───── GIVEN ENTRIES ─────

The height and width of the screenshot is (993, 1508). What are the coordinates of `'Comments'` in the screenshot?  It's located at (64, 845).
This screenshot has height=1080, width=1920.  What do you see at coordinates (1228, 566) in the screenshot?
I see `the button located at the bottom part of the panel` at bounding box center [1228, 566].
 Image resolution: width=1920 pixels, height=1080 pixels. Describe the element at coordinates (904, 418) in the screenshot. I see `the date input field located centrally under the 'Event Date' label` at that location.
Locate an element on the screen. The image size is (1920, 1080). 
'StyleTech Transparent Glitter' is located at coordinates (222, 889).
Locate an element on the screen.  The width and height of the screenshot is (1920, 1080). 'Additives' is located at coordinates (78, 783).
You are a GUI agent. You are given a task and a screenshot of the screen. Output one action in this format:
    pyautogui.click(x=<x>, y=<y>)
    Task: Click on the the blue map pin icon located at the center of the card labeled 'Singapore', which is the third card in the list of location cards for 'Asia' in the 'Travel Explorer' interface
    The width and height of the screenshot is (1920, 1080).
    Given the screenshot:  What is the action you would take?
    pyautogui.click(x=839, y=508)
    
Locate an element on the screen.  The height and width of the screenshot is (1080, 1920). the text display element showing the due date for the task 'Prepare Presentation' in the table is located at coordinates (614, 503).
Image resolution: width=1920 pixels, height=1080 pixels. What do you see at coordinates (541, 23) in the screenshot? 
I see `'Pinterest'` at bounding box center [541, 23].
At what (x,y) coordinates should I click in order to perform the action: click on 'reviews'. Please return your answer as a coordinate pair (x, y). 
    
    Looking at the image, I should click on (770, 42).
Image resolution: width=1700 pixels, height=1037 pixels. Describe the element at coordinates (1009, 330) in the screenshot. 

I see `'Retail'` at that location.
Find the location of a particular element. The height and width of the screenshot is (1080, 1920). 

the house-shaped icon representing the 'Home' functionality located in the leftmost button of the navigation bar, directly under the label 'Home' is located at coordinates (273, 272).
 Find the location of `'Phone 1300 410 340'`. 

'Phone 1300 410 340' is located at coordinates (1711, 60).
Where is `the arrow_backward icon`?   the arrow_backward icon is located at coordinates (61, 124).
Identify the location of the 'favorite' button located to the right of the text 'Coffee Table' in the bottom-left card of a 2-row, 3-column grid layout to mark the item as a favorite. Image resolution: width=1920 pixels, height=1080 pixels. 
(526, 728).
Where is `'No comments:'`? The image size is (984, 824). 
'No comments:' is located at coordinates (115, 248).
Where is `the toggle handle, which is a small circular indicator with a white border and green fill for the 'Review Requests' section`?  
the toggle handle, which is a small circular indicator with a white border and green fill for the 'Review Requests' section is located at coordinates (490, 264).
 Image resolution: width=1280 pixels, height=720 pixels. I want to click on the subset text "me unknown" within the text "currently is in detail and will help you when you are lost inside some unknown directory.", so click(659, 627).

─────

**AIM OF THE EXERCISE:** Give the rows above again with "Where is" replaced by "Find" and nothing else changed.

**REPLY TO THE EXERCISE:**
The height and width of the screenshot is (993, 1508). What are the coordinates of `'Comments'` in the screenshot?  It's located at (64, 845).
This screenshot has height=1080, width=1920.  What do you see at coordinates (1228, 566) in the screenshot?
I see `the button located at the bottom part of the panel` at bounding box center [1228, 566].
 Image resolution: width=1920 pixels, height=1080 pixels. Describe the element at coordinates (904, 418) in the screenshot. I see `the date input field located centrally under the 'Event Date' label` at that location.
Locate an element on the screen. The image size is (1920, 1080). 
'StyleTech Transparent Glitter' is located at coordinates (222, 889).
Locate an element on the screen.  The width and height of the screenshot is (1920, 1080). 'Additives' is located at coordinates (78, 783).
You are a GUI agent. You are given a task and a screenshot of the screen. Output one action in this format:
    pyautogui.click(x=<x>, y=<y>)
    Task: Click on the the blue map pin icon located at the center of the card labeled 'Singapore', which is the third card in the list of location cards for 'Asia' in the 'Travel Explorer' interface
    The width and height of the screenshot is (1920, 1080).
    Given the screenshot:  What is the action you would take?
    pyautogui.click(x=839, y=508)
    
Locate an element on the screen.  The height and width of the screenshot is (1080, 1920). the text display element showing the due date for the task 'Prepare Presentation' in the table is located at coordinates (614, 503).
Image resolution: width=1920 pixels, height=1080 pixels. What do you see at coordinates (541, 23) in the screenshot? 
I see `'Pinterest'` at bounding box center [541, 23].
At what (x,y) coordinates should I click in order to perform the action: click on 'reviews'. Please return your answer as a coordinate pair (x, y). 
    
    Looking at the image, I should click on (770, 42).
Image resolution: width=1700 pixels, height=1037 pixels. Describe the element at coordinates (1009, 330) in the screenshot. 

I see `'Retail'` at that location.
Find the location of a particular element. The height and width of the screenshot is (1080, 1920). 

the house-shaped icon representing the 'Home' functionality located in the leftmost button of the navigation bar, directly under the label 'Home' is located at coordinates (273, 272).
 Find the location of `'Phone 1300 410 340'`. 

'Phone 1300 410 340' is located at coordinates (1711, 60).
Find `the arrow_backward icon`?   the arrow_backward icon is located at coordinates (61, 124).
Identify the location of the 'favorite' button located to the right of the text 'Coffee Table' in the bottom-left card of a 2-row, 3-column grid layout to mark the item as a favorite. Image resolution: width=1920 pixels, height=1080 pixels. 
(526, 728).
Find `'No comments:'`? The image size is (984, 824). 
'No comments:' is located at coordinates (115, 248).
Find `the toggle handle, which is a small circular indicator with a white border and green fill for the 'Review Requests' section`?  
the toggle handle, which is a small circular indicator with a white border and green fill for the 'Review Requests' section is located at coordinates (490, 264).
 Image resolution: width=1280 pixels, height=720 pixels. I want to click on the subset text "me unknown" within the text "currently is in detail and will help you when you are lost inside some unknown directory.", so click(659, 627).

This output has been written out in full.